What to work on:
Output the entries in full and verbatim, pictures omitted.

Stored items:
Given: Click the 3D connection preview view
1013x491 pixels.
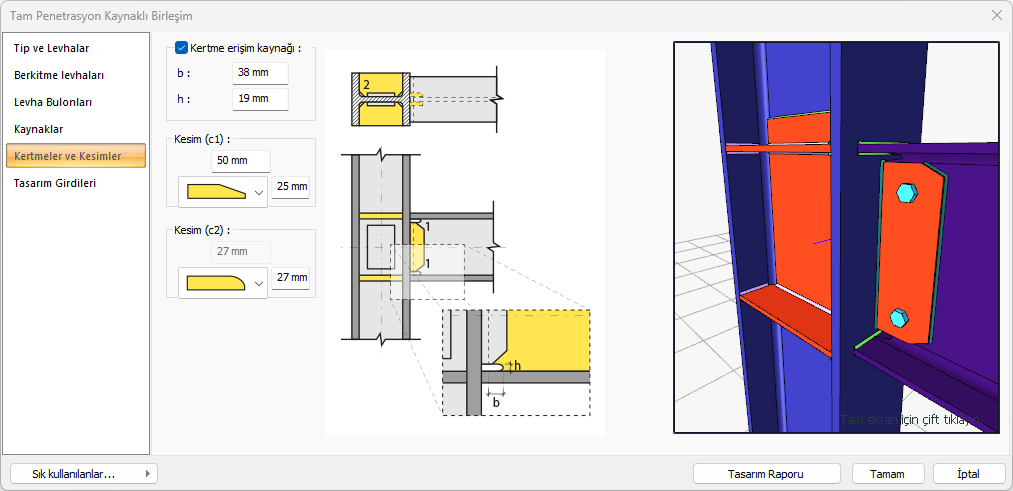Looking at the screenshot, I should tap(836, 237).
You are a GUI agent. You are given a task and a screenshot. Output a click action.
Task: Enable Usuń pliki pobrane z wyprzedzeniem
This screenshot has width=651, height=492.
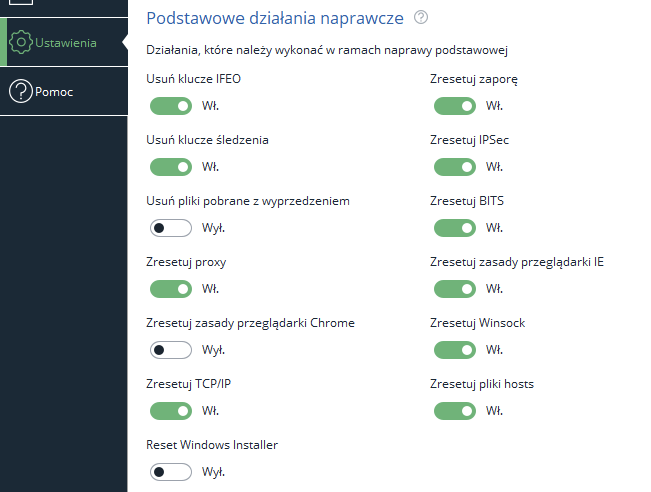click(x=170, y=228)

Exercise answer:
Given: Click the 3D connection preview view
1013x491 pixels.
Looking at the screenshot, I should tap(836, 237).
You are a GUI agent. You are given a task and a screenshot. Output a click action.
Task: Enable Usuń pliki pobrane z wyprzedzeniem
This screenshot has width=651, height=492.
click(x=170, y=228)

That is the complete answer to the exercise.